"""

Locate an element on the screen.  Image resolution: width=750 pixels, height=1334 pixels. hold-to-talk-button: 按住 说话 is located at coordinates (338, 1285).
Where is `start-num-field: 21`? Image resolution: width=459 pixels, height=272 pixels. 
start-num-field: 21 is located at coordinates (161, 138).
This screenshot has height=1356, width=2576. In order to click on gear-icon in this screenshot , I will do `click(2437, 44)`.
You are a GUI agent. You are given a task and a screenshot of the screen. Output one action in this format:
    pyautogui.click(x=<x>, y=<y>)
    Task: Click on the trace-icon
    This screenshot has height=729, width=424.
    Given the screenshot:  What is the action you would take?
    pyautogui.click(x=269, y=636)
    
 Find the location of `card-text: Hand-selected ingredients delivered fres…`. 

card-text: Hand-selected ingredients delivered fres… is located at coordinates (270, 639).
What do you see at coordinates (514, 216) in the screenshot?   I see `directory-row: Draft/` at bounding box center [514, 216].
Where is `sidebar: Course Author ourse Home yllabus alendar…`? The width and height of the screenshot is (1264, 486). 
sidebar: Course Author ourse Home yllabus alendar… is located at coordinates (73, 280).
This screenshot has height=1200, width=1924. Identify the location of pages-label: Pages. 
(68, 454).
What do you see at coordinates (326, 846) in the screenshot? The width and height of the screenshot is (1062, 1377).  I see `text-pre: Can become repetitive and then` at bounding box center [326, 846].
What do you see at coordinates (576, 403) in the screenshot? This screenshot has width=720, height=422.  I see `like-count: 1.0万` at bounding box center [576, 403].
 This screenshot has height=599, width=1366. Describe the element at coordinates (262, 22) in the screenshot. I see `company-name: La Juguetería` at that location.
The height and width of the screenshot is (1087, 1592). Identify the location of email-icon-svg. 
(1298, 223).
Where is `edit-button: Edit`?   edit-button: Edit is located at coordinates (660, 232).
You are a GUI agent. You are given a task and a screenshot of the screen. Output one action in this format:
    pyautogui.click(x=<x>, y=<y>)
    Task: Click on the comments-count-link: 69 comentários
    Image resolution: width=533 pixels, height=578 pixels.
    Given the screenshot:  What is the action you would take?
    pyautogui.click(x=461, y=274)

"""

◆ **Your instructions**: Please copy every item above word for word, with each line unchanged.

◆ **Result**:
Locate an element on the screen.  Image resolution: width=750 pixels, height=1334 pixels. hold-to-talk-button: 按住 说话 is located at coordinates (338, 1285).
Where is `start-num-field: 21`? Image resolution: width=459 pixels, height=272 pixels. 
start-num-field: 21 is located at coordinates (161, 138).
This screenshot has height=1356, width=2576. In order to click on gear-icon in this screenshot , I will do `click(2437, 44)`.
You are a GUI agent. You are given a task and a screenshot of the screen. Output one action in this format:
    pyautogui.click(x=<x>, y=<y>)
    Task: Click on the trace-icon
    This screenshot has height=729, width=424.
    Given the screenshot:  What is the action you would take?
    pyautogui.click(x=269, y=636)
    
 Find the location of `card-text: Hand-selected ingredients delivered fres…`. 

card-text: Hand-selected ingredients delivered fres… is located at coordinates (270, 639).
What do you see at coordinates (514, 216) in the screenshot?   I see `directory-row: Draft/` at bounding box center [514, 216].
Where is `sidebar: Course Author ourse Home yllabus alendar…`? The width and height of the screenshot is (1264, 486). 
sidebar: Course Author ourse Home yllabus alendar… is located at coordinates (73, 280).
This screenshot has height=1200, width=1924. Identify the location of pages-label: Pages. 
(68, 454).
What do you see at coordinates (326, 846) in the screenshot? The width and height of the screenshot is (1062, 1377).  I see `text-pre: Can become repetitive and then` at bounding box center [326, 846].
What do you see at coordinates (576, 403) in the screenshot? This screenshot has width=720, height=422.  I see `like-count: 1.0万` at bounding box center [576, 403].
 This screenshot has height=599, width=1366. Describe the element at coordinates (262, 22) in the screenshot. I see `company-name: La Juguetería` at that location.
The height and width of the screenshot is (1087, 1592). Identify the location of email-icon-svg. 
(1298, 223).
Where is `edit-button: Edit`?   edit-button: Edit is located at coordinates (660, 232).
You are a GUI agent. You are given a task and a screenshot of the screen. Output one action in this format:
    pyautogui.click(x=<x>, y=<y>)
    Task: Click on the comments-count-link: 69 comentários
    Image resolution: width=533 pixels, height=578 pixels.
    Given the screenshot:  What is the action you would take?
    pyautogui.click(x=461, y=274)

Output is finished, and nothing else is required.